“Na primeira noite eles se aproximam
e roubam uma flor
do nosso jardim
E não dizemos nada.
Na segunda noite, já não se escondem;
pisam as flores,
matam nosso cão,
e não dizemos nada.
Até que um dia,
o mais frágil deles
entra sozinho em nossa casa,
rouba-nos a luz, e,
conhecendo nosso medo,
arranca-nos a voz da garganta.
E já não podemos dizer nada.”
Eduardo Alves da Costa, poeta niteroiense
Alguma coisa mudou.
Há anos eu não lia jornal, á margem das manchetes de corrupção, injustiça e crueldade.
Não compactuo nem agora nem antes com isso. Mas a aparentemente indestrutível inércia de uma sociedade que tudo perdoava havia me engolido.
Era eu também uma passiva e desesperançosa espectadora das bandalhas do país.
Até esta semana.

CONJUNTO DE TAREFAS>
(A) No trecho, o que eles roubam na primeira noite?
(B) Por favor, transcreva literalmente o trecho de "Não compactuo nem" até "Até esta semana.".
Os itens a seguir são um material à parte.

Entradas do conjunto de dados
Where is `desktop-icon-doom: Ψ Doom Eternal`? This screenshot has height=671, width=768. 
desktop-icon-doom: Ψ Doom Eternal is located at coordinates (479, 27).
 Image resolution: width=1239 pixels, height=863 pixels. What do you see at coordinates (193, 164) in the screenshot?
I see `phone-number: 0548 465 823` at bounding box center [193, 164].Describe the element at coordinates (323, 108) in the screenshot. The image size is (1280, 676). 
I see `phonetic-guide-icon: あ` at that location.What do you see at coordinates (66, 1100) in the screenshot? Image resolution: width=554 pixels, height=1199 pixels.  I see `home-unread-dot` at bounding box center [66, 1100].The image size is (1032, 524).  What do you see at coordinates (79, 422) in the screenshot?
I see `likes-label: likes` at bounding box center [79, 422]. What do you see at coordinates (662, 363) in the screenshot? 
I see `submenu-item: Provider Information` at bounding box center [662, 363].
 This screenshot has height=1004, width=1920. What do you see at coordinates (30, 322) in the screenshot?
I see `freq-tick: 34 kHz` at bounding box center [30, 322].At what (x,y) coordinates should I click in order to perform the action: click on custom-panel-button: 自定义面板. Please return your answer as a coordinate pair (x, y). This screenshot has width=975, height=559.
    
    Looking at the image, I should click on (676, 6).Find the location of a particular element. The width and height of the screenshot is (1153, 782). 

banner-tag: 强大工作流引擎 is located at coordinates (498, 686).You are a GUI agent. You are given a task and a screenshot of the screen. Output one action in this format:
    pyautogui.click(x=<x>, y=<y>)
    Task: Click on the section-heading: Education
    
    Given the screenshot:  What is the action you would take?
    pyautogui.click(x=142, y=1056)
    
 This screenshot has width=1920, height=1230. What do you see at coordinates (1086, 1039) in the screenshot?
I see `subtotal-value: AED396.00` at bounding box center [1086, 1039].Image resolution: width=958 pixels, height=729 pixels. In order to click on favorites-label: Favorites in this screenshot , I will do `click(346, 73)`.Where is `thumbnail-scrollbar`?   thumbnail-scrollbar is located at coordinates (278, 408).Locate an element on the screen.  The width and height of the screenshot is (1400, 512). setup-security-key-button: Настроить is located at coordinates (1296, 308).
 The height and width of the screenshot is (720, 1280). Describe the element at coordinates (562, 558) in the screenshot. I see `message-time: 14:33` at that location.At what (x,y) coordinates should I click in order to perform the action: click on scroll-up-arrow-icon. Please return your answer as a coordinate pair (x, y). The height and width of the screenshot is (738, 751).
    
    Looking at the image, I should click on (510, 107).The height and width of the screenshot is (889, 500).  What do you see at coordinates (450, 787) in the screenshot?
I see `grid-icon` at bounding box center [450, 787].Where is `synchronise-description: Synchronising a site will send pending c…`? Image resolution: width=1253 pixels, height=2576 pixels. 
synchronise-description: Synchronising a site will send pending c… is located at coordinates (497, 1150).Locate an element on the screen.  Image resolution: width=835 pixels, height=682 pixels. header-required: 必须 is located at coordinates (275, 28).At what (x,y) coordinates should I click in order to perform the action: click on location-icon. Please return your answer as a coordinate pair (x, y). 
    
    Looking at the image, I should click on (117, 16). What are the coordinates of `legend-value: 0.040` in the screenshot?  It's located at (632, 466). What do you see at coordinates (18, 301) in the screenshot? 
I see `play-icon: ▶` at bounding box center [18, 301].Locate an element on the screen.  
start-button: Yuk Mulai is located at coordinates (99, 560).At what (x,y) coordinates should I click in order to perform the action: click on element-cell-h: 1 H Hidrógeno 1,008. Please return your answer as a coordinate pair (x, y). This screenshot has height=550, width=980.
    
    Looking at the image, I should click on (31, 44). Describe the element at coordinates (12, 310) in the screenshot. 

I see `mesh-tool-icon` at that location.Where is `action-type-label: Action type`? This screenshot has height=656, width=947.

RESPOSTAS POR TAREFA>
(A) Uma flor do nosso jardim.

(B)
Não compactuo nem agora nem antes com isso. Mas a aparentemente indestrutível inércia de uma sociedade que tudo perdoava havia me engolido.
Era eu também uma passiva e desesperançosa espectadora das bandalhas do país.
Até esta semana.